Nicole Dennis-Benn fait dans son roman le portrait incomparable d’une femme noire et queer en quête d’un idéal imaginé loin de son pays d’origine, de sa fille et qui choisit de mettre en avant son désir d’exister, loin des admonestations conventionnelles. Sans le savoir, Patsy entame un voyage vers une réalité autrement excluante. Une femme parmi beaucoup d’autres, parce que le roman de Nicole Dennis-Benn foisonne de figures féminines marquantes. Plus on avance dans le roman et plus on est étonné de la puissance avec laquelle Patsy est décidée à passer au travers des principes établis malgré les défis.
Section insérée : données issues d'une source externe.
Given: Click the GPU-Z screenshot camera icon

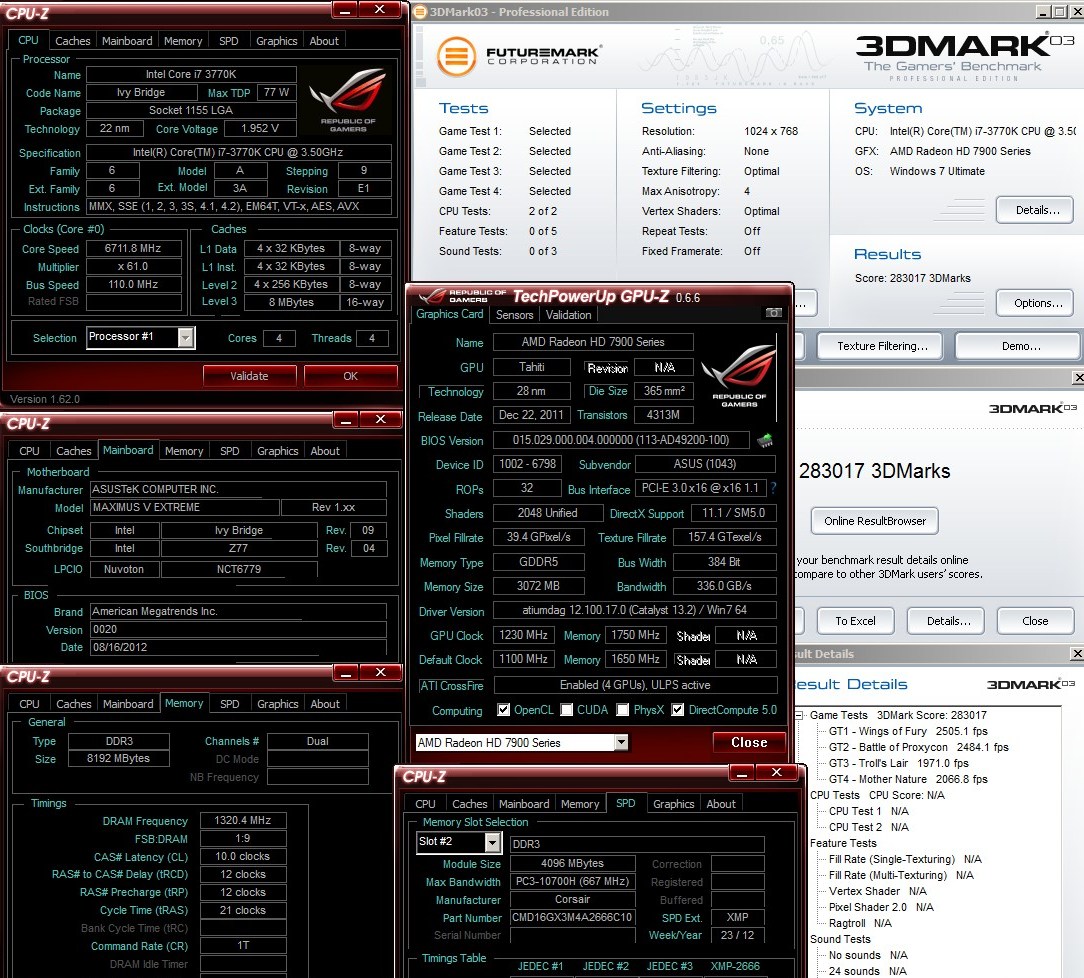Looking at the screenshot, I should (x=773, y=314).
Mais on retient également l’évocation sans concession de ce qu’une femme en situation d’immigrante peut affronter. « Mon personnage veut énormément de choses, elle en veut toujours plus : elle veut la liberté de choisir, elle veut ressentir de l’amour, c’est tout simple finalement ! Elle veut trouver cet espace où elle pourra se vivre, le fait est que c’est difficile et pour cela il faut lutter, pour obtenir toutes ces choses. Je pense que s’il y a un espace où elle peut ressentir tout cela, c’est l’espoir ! Je lui ai donné cet espoir, c’est dans cet espoir que réside la paix, que réside la liberté, que réside le choix. D’ailleurs, elle finit par trouver l’amour auprès du personnage de Claudette, juste après que Cicely, son amour d’enfance pour qui elle a traversé l’océan, lui a brisé le cœur », explique encore Nicole Dennis-Benn.
Si le soleil se dérobe (titre original : Patsy)
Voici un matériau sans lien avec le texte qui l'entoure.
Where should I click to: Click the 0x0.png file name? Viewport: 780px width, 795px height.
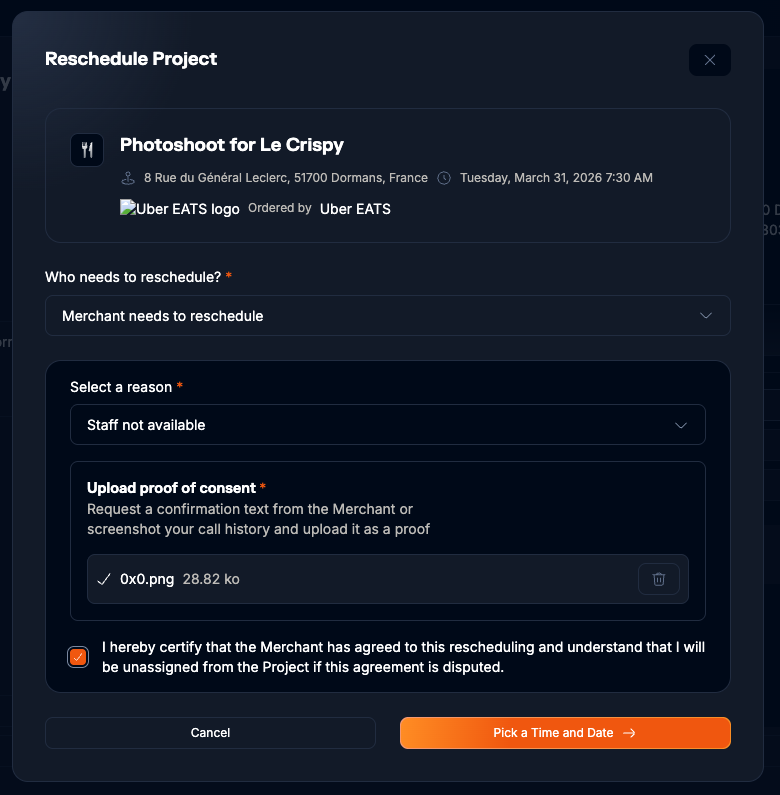tap(147, 579)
Patsy est une jeune femme jamaïquaine, coincée entre une mère obsédée par la religion et une petite fille, Tru, qu’elle ne sait pas tout à fait comment aimer. Son obsession est de quitter l’île pour l’Amérique, terre de libertés, et aussi – surtout ? – le pays où s’est exilée Cicely. La meilleure amie d’enfance, mais aussi l’amour secret, l’objet de tous les désirs. Cicely et Amérique se confondent dans l’esprit souvent torturé de Patsy, qui finit par obtenir un visa et traverse l’océan, laissant tout derrière elle. Sauf que ni Cicely ni l’Amérique ne tiendront leurs promesses… et c’est une existence rude et violente qui attend Patsy. Une représentation obsédante de l’immigration et de la féminité, des fils silencieux de l’amour qui s’étendent à travers les années et les océans du monde entier.